While the public can now view future toll projection data on New Jersey roadways on the state’s Department of Treasury web site, Republican lawmakers say Gov. Jon Corzine needs to release even more information related to the governor’s debt restructuring plan. The data can be accessed at www.state.nj.us/treasury/index.shtml.
The governor’s administration used the long-term traffic and toll revenue figures to evaluate how much additional revenue the state could generate from its roadways. Steer Davies and Gleave Ltd., a British transportation consulting firm, calculated future toll revenue and traffic patterns on the New Jersey Turnpike, the Garden State Parkway, the Atlantic City Expressway, and Route 440, which connects Staten Island to the Turnpike and the Parkway.
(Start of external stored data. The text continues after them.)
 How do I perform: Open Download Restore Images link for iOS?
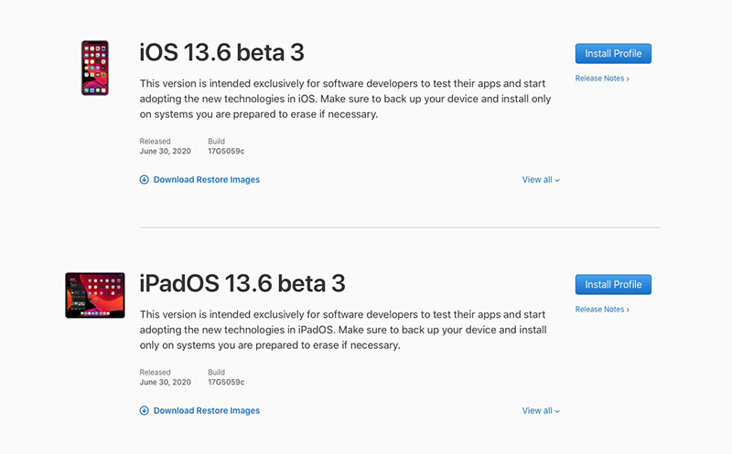206,180
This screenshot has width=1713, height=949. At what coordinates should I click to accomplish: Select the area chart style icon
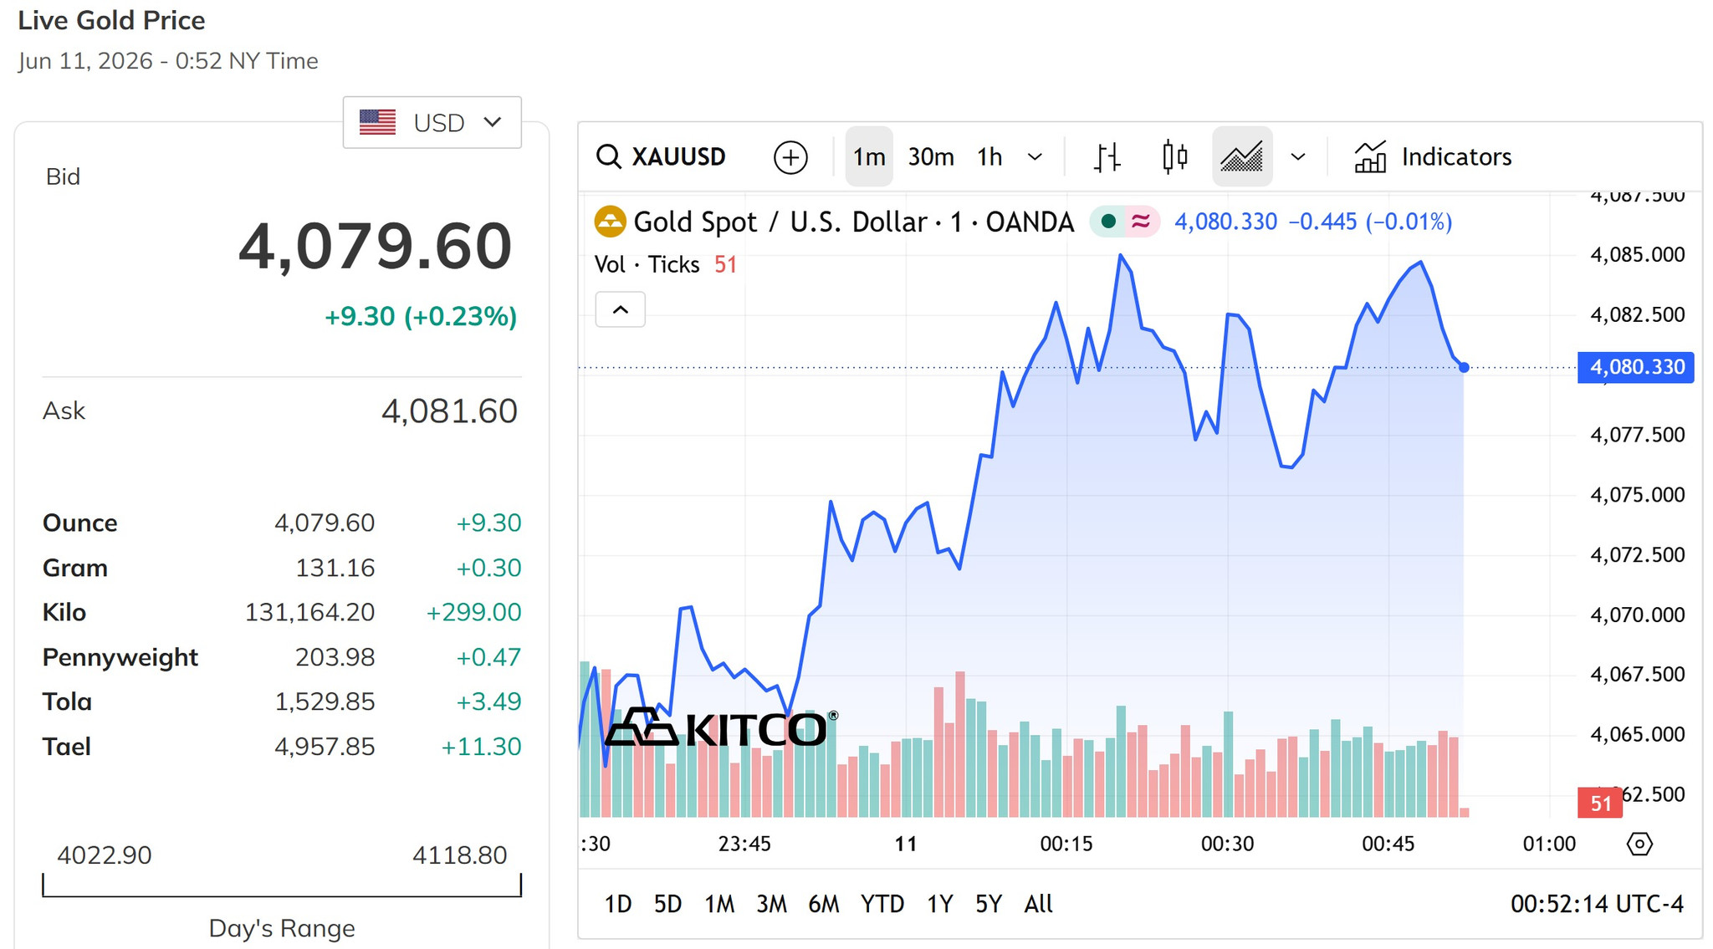click(1242, 157)
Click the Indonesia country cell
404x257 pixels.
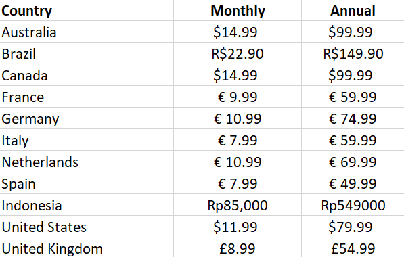[87, 205]
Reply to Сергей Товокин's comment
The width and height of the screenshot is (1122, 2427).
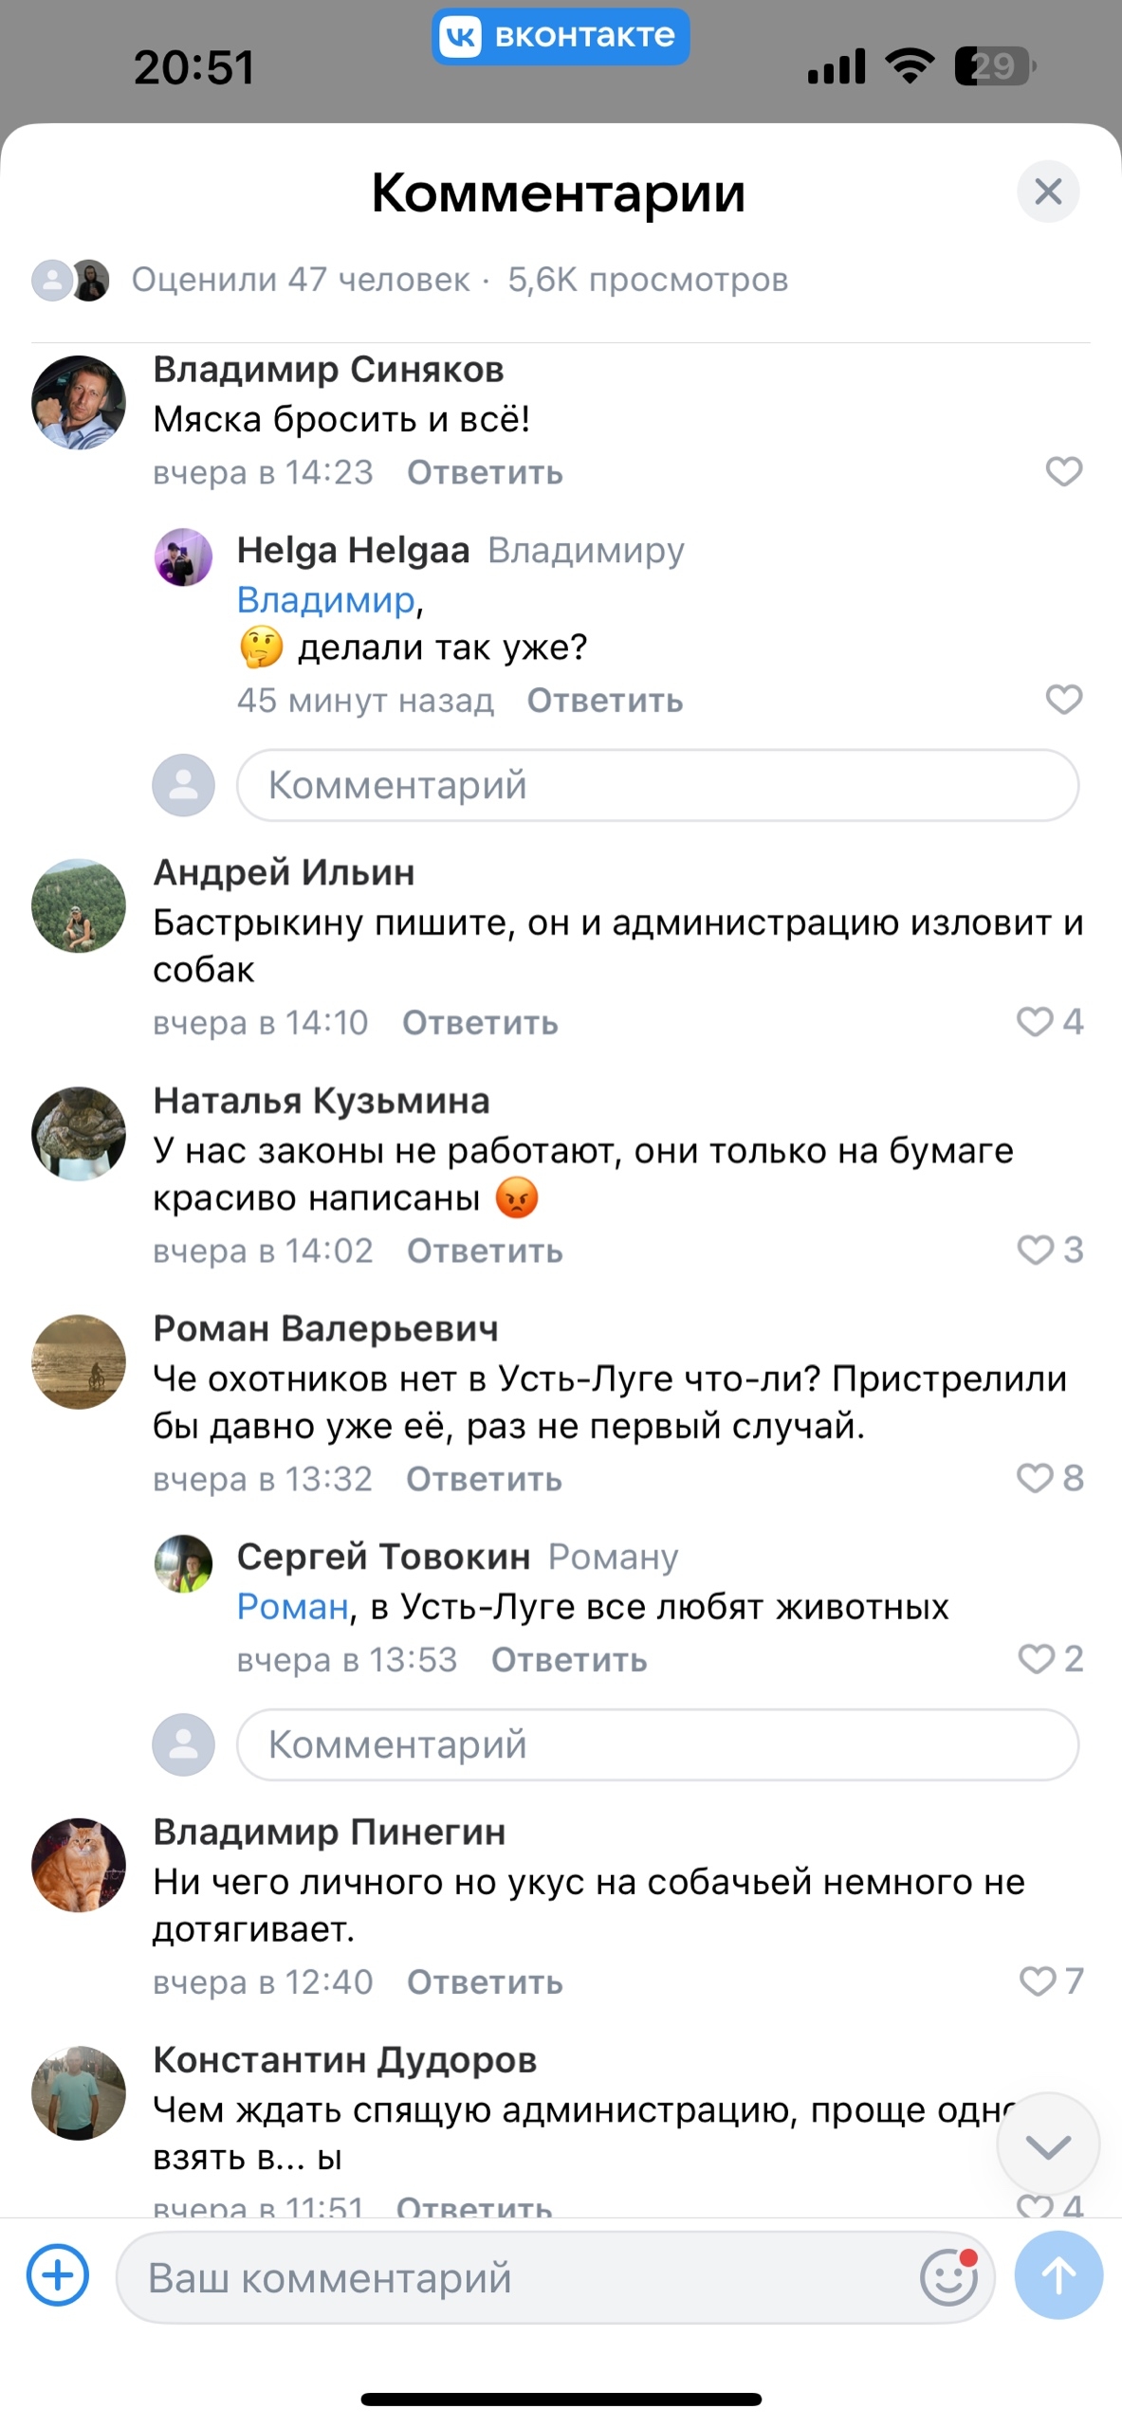(569, 1660)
Yet Republican lawmakers say they want more data. In response to the release of the Steer Davies reports, Assembly member Sean Kean, R-Monmouth, said the newly publicized documents are a “heavily edited and sanitized version” of what Steer Davies originally submitted and along with Assembly member Jennifer Beck, R-Mercer, called upon the administration to release all of the data collected during the past two years related to Corzine’s debt restructuring plan. Kean and Beck Friday filed an appeal to a November court ruling that allowed the administration to withhold Steer Davies data.
“The transportation study released by the governor today is 100 pages less than the earlier draft we requested,” Kean said in a press release. “The document provided by the administration today is data the taxpayers paid for.”
The state paid Steer Davies $800,000 for the company’s toll and traffic projection data.
Corzine’s debt restructuring plan includes forming a public benefit corporation that would increase tolls by 50% in 2010, 2014, 2018, and 2022 and implementing new tolls on Route 440, with those revenues backing a potential $37.6 billion bond sale.
Along with Kean and Beck’s court appeal, Assembly Republican Leader Alex DeCroce and Senate Republican Leader Thomas Kean called for Corzine to release all legal opinions the governor has received regarding the tax-exempt status of the public benefit corporation, which has yet to receive tax-exempt approval from the Internal Revenue Service.
“The success or failure of this toll hike proposal could hinge on that question and the legislature should be provided with that legal opinion now so that we can analyze the issues it raises,” Kean said in a press release.